__SOURCE EXTRACT__:
::::::::::
Then someone suggested Venmo. I’d heard of it before but never used it myself. My friend explained we could use the app to send and receive money to each other. 

Several of us downloaded the app, linked our bank accounts, and by the time the waiter came back for the check, we split the bill perfectly—no cash or check necessary. 

From start to finish, the process took only a few minutes. I was blown away. Gone are the days of writing a check, exchanging loose cash, or asking the waiter to split the bill every which way. And the best part—it’s free! 

When I think about how technology can improve our financial services, I think about the first time I used Venmo. And still, it’s only a sliver of the global finance market—but that’s about to change.
::::::::::
__DATA SHOWN__:
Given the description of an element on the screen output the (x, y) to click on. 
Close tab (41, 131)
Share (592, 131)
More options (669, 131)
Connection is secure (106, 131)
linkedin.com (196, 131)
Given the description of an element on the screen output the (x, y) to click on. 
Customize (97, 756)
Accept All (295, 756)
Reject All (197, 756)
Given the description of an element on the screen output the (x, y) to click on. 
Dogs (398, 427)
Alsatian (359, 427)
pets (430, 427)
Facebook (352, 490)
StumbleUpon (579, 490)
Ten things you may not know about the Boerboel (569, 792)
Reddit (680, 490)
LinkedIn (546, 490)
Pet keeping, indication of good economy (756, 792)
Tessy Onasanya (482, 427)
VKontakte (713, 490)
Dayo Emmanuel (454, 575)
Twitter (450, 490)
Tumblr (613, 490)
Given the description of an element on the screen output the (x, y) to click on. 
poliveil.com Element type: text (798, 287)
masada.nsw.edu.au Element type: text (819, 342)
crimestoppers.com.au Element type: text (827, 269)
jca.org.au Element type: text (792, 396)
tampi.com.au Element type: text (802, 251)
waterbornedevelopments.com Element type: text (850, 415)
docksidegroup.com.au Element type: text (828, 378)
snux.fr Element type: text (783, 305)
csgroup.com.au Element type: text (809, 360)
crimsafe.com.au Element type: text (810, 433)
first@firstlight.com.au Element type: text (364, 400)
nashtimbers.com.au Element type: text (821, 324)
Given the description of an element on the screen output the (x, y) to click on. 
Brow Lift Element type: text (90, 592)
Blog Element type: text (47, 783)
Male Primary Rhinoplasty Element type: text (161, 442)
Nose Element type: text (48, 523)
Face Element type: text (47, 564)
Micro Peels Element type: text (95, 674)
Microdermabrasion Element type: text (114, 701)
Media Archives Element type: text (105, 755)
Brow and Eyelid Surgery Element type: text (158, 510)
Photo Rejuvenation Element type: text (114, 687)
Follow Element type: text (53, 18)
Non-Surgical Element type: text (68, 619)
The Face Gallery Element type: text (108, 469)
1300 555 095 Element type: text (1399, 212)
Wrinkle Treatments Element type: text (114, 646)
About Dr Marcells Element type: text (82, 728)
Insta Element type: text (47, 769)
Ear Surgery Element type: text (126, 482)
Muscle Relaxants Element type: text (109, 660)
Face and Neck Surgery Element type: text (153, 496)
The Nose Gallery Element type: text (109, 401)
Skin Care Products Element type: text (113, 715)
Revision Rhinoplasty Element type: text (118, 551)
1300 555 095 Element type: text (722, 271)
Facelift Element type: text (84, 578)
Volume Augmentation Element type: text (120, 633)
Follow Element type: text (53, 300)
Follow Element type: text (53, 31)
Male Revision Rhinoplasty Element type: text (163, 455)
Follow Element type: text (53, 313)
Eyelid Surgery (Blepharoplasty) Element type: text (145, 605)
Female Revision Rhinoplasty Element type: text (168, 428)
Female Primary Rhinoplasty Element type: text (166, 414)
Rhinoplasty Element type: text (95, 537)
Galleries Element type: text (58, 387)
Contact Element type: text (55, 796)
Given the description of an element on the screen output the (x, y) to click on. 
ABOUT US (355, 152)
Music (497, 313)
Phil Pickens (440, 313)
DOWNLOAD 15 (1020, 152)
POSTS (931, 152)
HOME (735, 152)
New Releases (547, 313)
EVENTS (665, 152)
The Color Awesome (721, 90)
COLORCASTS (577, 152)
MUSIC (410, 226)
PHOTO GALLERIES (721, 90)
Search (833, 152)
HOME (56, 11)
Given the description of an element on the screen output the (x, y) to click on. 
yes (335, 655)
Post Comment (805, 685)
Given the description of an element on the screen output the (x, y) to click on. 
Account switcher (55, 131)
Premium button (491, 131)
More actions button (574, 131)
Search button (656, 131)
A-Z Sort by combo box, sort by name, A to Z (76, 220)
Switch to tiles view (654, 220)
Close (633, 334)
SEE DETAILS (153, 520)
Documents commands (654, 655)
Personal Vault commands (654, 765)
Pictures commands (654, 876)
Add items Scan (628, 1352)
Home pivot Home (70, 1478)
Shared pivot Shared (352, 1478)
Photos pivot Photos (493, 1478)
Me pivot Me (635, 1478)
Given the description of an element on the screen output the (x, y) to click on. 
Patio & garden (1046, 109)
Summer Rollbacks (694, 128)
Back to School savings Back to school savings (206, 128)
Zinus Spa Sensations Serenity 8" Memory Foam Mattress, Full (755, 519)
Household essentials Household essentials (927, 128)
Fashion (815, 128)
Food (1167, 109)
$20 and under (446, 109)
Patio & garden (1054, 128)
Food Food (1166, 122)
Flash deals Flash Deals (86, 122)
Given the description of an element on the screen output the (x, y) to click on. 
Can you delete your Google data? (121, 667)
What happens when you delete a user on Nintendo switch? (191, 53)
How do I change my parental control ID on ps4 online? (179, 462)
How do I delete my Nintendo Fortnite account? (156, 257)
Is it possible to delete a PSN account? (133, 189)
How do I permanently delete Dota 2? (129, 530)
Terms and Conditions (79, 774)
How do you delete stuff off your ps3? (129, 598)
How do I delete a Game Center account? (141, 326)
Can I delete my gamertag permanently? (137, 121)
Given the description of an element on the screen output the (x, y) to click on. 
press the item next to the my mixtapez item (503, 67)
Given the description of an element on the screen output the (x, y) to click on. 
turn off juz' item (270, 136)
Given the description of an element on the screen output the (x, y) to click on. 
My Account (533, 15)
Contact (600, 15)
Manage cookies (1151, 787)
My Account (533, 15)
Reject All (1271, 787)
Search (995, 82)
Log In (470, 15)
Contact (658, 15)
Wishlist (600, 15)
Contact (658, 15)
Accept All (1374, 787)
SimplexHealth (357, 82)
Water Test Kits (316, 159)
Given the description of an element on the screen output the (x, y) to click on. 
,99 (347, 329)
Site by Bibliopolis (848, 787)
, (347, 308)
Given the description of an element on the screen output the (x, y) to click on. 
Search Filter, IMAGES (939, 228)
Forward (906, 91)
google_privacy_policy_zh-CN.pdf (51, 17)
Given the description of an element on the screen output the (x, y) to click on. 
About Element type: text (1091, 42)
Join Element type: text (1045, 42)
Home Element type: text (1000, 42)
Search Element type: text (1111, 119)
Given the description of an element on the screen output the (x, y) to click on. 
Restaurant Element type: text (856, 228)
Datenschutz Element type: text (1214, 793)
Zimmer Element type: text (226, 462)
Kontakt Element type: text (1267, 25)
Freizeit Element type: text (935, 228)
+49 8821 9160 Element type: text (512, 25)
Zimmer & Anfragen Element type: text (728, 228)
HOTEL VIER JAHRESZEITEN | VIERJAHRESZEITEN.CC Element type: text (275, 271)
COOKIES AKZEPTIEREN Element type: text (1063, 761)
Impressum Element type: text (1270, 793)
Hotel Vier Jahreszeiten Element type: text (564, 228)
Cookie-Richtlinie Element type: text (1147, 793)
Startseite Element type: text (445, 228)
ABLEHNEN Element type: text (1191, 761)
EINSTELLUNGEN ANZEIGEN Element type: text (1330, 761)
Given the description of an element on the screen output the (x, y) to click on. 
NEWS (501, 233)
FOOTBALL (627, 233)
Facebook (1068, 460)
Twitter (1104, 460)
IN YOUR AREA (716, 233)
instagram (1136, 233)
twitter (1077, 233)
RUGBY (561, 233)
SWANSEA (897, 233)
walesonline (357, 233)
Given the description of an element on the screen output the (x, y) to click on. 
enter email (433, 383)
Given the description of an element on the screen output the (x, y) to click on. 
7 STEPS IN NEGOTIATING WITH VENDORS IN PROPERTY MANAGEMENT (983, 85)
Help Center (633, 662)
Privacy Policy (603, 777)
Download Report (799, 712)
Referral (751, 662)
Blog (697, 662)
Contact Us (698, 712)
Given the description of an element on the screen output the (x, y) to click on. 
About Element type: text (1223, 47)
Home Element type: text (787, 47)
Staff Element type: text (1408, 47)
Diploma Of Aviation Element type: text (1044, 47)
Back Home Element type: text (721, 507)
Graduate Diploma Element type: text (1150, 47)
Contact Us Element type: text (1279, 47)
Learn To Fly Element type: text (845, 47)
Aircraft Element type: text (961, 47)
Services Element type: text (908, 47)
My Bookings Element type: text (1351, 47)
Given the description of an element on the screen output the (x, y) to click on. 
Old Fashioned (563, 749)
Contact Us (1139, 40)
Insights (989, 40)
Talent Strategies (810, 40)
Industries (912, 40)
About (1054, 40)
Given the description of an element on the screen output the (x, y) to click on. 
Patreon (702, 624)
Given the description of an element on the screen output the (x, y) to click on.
::::::::::
__PROBLEMS TO WORK ON__:
1 – List every line of the entries that contains the word "Diploma".
2 – Write what comes next in the account of first using Venmo to split a restaurant bill, starting after its final sentence.

__EXERCISE RESPONSES__:
1 –
Diploma Of Aviation Element type: text (1044, 47)
Graduate Diploma Element type: text (1150, 47)

2 –
According to Boston Consulting Group, fintech makes up only 2% of the $12.5 trillion in global financial services revenue. By 2030, that figure will climb up to 7%–that’s a $1.25 trillion market. Much of this growth will come from innovative fintech companies using new technology like blockchain, artificial intelligence, and machine learning to overcome some of the industry’s longest-standing obstacles. 

I believe that fintech is the future of finance, and I’m excited to see what the industry will look like in the years to come. If you’re looking for a way to get involved in the future of finance, I highly recommend investing in fintech.

That’s why I mentioned Venmo. Its parent company PayPal Holdings Inc. (PYPL), is one of the most essential companies in fintech, with more than 435 million customers. PayPal ended 2022 with 435 million customers, a 42% boost in revenue from 2019, and 22% more cash flow with $5.1 billion.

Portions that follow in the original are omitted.